A. K. Azad and another Vs. Mostafizur Rahman and others, 1 LNJ AD (2012) 124

Case No: CIVIL APPEAL NO. 283 OF 2010

Judge: Syed Mahmud Hossain,

Court: High Court Division,,

Advocate: Mr. Mahbubey Alam,Mr. Abdul Wadud Bhuiyan,Mr. Harendra Nath Nandi,,

Citation: 1 LNJ AD (2012) 124

Case Year: 2012

Appellant: A. K. Azad and another

Respondent: Mostafizur Rahman and others

Subject: Expert Opinion,

Delivery Date: 2012-06-13

APPELLATE DIVISION
(CIVIL)
 
Surendra Kumar Sinha, J.
Md. Abdul Wahhab Miah, J.
Nazmun Ara Sultana, J.
Syed Mahmud Hossain, J.
Md. Shamsul Huda, J.

Judgment
13th June, 2012.
  A. K. Azad and another
…Appellants
VS
Mostafizur Rahman and others.
....Respondents
Evidence Act (I of 1872)
Sections 45 and 137
From the cross-examination of the handwriting expert, it appears that the plaintiff did not at all challenge the opinion of the handwriting expert. The plaintiff asked some questions to the handwriting expert without confronting her about the veracity of her opinion. Therefore, it appears that the plaintiff could not shake the credibility of the opinion of the handwriting expert. …(18)
 
Code of Civil Procedure (V of 1908)
Order XLI, rule 27
Evidence Act (I of 1872)
Sections 45 and 101
When the defendant No.1 in his written statement stated that he did not sign the bainapatra and as such signature was forged as a result of which the onus was shifted upon the plaintiff to prove that defendant No.1 had sign the bainapatra by obtaining the opinion of the hand writing expert. When appeal is the continuation of the suit for which the appellate court in a fit case can obtain additional evidence. The appellate court did not exceed its jurisdiction in taking opinion of the hand writing expert.
 
The finding of the High Court Division that defendant No.1 did not challenge the genuineness of his signature on the ‘bainapatra’ in the trial Court is wrong as defendant No.1 in his written statement stated in no uncertain terms that he did not sign the ‘bainapatra’ and that his signature was forged in the bainapatra. Such being the state of affairs, the onus shifted on the plaintiff to show that defendant No.1, in fact, signed the bainapatra by obtaining the opinion of the handwriting expert. The High Court Division took serious exception to the appellate Court’s decision of obtaining opinion of the handwriting expert. It must be borne in mind that appeal is the continuation of the suit and the appellate Court has similar power like that of the trial Court and the appellate Court in appropriate cases can obtain additional evidence to come to a correct decision. By taking opinion of the handwriting expert, the appellate Court did not exceed its jurisdiction. ….(20)

-- Aim 1 --
In the case report, what did defendant No.1 state in his written statement about the bainapatra?
-- Aim 2 --
Write the next part of the case report, starting after its last sentence.

[Entries from a dataset]
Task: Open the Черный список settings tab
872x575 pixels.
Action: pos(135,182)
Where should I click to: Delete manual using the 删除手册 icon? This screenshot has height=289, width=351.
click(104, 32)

-- Task answer 1 --
He stated that he did not sign the bainapatra and that his signature on it was forged.

-- Task answer 2 --
Code of Civil Procedure (V of 1908)
Order XLI, Rule 31
The appellate court came to a definite finding that the plaintiff could not prove the alleged contract but the High Court Division without revering such finding illegally made the rule absolute. ...(21)
 
Mr. Abdul Wadud Bhuiyan
......For the Appellants.
Mr. Harendra Nath Nandi
....For the Petitioners
Mr. Mahbubey Alam
…For Respondent No.1
Not represented
....Respondent Nos. 2-3.
Not represented
…For the Respondents
 
Civil Appeal No. 283 of 2010 with
Civil Petition For Leave To Appeal No. 73 of 2012.
 
JUDGMENT
Syed Mahmud Hossain, J:
 
          This appeal by leave by the appellants is from the judgment and order dated 10.11.2009 passed by the High Court Division in Civil Revision No. 2910 of 2009 making the Rule absolute setting aside those dated 04.08.2009 passed by the learned Additional District Judge, Second Court, Dhaka in Title Appeal No.370 of 2003 allowing the appeal and  reversing those dated 09.08.2003 passed by the Senior Assistant Judge, Sixth Court, Dhaka in Title Suit No.195 of 2002 decreeing the suit. 
 
2.         The facts leading to the filing of this appeal, in short, are as follows:
The petitioners as the plaintiffs filed Title Suit No.195 of 2002 in Sixth Court of Senior Assistant Judge, Dhaka for specific performance of contract, for executing a deed of sale and for recovery of khas possession against the defendants.
 
3.         On 03.03.2002, defendant No.1 executed a bainapatra in favour of the plaintiff on receipt of Tk. 50,000/- out of the total consideration of Tk. 60,000/- for selling the land appended in the schedule to the plaint. On the date of bainapatra it was stipulated that the plaintiff would give the balance amount of Tk. 10,000/- within three months and that defendant No.1 would execute and register deed of sale in favour of the plaintiff. Defendant No.1 did not take the balance consideration money and at last on 25.07.2002 denied taking the balance consideration money. He also denied executing the deed of sale in presence of the witnesses. Hence the plaintiff filed the suit.
 
4.         Defendant No.1 contested the suit by filing written statement denying the material statements made in the plaint. His case, in short, is that the suit is bad for defect of parties and barred by law of limitation. The bainapatra dated 03.03.2002 is forged and is created by the plaintiff. Defendant No.1 did not take any money from the plaintiff. The case is totally false and fabricated. In such view of the matter, the suit is liable to be dismissed.
 
5.         The trial Court decreed the suit by judgment and order dated 09.08.2003.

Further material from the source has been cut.